I was also surprised by the lack of racial discourse from the National Federation of Nutritionists and the Brazilian Nutrition Association. These are professional associations that speak on the human right to food, but hardly ever on racial and other structural issues. On the other hand, when we look at the narratives coming from social movements in rural areas, which are well organized here in Brazil, we see they have a deep understanding of food systems and speak about its inequity, the concentration of land in the hands of a few people and the plight of family farmers and indigenous communities.

How will the report’s findings inform your work going forward?

MS: The report provides a lens to inform our work advocating for public policies. This perspective helps us formulate how we should advocate for school meals policies, food procurement programs and income transfer programs, among others. Our challenge as an institution is to engage in dialogues with our partners to look at public policies, like front-of-package nutritional labeling for example and discuss how inequalities intersect with the discussion around it.

How can this report help inform the wider food justice community in Brazil and beyond?

MS: Our purpose in creating this report is both to contribute information to this field, and, above all, to sound the alarm. Without a structural analysis, it's simple to just say the people who suffer the most from hunger are black, they are women, they are households led by women, but we don't explore why. The relevant actors don’t examine why these people are suffering from hunger the most, they just give a snapshot of the situation without looking into the underlying causes behind it. There is also a lack of attention to the strategies carried out by women and indigenous people to overcome hunger and malnutrition, and how they can inform public policies.

We, in the food and nutrition movement, are still paying too little attention to details in a country deeply marked by inequalities, violence and injustices. In writing this report, we became more involved with activists and groups already doing it. This started to mobilize a network, especially of black women who have begun to research this both in academia and in civil society organizations, and we really want them to gain prominence as spokespersons.

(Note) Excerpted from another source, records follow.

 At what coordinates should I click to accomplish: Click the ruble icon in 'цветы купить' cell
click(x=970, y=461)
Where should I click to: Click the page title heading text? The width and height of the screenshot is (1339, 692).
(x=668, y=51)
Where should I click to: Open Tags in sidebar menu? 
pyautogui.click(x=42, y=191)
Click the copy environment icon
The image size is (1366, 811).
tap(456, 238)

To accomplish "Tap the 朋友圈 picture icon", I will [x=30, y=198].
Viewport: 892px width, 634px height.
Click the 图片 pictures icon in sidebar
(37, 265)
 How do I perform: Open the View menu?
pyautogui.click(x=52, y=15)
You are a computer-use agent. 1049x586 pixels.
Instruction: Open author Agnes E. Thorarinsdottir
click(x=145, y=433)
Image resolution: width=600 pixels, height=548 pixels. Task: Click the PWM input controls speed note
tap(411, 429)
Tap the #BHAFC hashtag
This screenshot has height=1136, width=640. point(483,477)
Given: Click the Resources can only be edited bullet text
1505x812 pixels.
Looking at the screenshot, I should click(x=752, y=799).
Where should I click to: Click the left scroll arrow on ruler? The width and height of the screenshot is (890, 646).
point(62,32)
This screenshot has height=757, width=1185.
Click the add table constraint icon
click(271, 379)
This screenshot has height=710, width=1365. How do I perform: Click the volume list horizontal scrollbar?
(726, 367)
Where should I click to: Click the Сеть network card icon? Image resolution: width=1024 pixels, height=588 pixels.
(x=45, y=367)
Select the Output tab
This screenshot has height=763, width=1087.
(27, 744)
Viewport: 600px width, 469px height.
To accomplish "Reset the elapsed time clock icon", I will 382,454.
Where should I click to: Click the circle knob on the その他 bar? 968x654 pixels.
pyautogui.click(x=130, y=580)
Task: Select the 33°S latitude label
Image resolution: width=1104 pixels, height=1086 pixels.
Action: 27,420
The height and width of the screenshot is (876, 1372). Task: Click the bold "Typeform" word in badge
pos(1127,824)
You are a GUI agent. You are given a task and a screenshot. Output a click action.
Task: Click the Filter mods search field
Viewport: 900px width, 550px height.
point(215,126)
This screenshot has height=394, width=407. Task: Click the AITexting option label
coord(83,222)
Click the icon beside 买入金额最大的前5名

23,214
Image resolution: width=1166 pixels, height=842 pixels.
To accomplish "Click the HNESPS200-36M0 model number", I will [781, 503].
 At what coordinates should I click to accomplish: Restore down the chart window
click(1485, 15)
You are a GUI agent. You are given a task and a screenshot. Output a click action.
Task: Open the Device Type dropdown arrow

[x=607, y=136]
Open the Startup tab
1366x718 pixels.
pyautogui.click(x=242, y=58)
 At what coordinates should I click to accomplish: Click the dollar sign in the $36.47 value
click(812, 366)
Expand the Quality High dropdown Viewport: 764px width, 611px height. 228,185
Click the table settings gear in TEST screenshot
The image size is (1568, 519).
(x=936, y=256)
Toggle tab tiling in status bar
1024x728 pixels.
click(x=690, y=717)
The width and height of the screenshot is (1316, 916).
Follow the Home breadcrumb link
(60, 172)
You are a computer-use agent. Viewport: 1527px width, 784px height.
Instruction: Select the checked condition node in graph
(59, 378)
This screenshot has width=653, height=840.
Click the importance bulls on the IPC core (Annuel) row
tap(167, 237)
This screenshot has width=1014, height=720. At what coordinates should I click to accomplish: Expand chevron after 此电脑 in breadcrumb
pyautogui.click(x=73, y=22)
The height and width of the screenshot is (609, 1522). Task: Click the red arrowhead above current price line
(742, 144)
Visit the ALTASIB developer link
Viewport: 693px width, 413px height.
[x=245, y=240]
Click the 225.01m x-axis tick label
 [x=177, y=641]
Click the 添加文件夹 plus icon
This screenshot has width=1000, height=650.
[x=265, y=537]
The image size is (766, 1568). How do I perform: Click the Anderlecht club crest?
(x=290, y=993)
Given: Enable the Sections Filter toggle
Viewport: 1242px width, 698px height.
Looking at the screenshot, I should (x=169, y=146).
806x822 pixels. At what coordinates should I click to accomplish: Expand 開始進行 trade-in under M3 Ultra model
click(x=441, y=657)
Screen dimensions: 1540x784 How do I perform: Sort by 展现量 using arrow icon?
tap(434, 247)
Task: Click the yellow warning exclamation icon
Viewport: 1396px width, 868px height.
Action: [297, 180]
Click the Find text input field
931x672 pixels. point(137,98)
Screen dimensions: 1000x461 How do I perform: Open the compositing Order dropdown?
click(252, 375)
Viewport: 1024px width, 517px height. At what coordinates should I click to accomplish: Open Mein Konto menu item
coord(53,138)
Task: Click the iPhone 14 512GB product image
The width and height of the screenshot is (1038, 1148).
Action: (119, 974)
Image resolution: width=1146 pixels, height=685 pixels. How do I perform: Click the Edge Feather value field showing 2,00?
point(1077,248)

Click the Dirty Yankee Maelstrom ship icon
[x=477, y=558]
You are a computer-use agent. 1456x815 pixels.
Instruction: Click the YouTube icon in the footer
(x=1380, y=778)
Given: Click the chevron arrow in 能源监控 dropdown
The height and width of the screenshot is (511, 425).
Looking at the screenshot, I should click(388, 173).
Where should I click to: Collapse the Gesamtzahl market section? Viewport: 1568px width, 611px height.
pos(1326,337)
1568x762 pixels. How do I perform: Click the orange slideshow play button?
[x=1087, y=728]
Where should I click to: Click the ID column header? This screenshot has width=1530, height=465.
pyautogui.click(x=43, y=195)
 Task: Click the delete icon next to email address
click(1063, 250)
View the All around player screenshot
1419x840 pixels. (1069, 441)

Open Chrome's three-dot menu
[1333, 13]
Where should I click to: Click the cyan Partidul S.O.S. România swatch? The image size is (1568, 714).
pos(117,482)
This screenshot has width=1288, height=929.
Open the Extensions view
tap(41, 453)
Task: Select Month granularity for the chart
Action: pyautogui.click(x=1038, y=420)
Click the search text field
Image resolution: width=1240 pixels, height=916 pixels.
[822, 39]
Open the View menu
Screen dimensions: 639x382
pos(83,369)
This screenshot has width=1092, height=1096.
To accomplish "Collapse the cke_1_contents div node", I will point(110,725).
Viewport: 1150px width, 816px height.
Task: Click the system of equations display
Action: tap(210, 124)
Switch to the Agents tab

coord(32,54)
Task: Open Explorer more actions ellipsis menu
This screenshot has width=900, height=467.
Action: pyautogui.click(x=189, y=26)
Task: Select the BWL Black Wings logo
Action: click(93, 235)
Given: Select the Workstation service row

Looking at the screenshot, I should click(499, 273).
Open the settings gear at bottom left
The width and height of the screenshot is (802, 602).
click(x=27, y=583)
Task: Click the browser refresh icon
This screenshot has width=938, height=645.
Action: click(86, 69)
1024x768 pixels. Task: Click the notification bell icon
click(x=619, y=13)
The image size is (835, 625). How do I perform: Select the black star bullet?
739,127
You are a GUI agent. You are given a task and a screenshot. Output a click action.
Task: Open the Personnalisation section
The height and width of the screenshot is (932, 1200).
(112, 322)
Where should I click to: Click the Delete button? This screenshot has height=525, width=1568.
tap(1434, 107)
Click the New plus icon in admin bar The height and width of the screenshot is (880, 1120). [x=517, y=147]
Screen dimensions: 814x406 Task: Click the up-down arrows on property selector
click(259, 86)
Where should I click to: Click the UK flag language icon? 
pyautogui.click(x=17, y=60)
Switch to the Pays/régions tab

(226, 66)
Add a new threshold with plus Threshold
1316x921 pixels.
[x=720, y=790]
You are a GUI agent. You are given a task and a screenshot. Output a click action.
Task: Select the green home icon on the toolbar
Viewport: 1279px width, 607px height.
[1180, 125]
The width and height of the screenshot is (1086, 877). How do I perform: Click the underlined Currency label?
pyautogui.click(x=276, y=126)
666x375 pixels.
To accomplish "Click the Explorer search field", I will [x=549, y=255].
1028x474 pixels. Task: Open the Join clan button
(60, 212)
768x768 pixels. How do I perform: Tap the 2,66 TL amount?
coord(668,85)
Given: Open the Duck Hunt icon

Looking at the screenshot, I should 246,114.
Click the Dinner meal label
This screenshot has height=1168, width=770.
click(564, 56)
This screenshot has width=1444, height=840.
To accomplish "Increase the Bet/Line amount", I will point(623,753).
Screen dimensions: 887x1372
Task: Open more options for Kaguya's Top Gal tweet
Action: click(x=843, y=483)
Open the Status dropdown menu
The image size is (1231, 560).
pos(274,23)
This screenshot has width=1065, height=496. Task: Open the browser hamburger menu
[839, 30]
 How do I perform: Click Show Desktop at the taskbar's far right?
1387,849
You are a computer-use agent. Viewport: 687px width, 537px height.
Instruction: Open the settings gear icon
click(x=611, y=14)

Groups like the Women's Network for Food Security and Nutrition and Culinafro are doing great work to advocate for the food and nutrition needs of Black Brazilians and expose the structural issues behind the inequities they face.

Globally, documents like these bring forward important points on how to transition to fair, healthy and sustainable food systems. It informs how we can think about justice in other fields, especially when concerning environments marked by conflicts, social and racial inequalities, unbalanced power relations and human rights violations.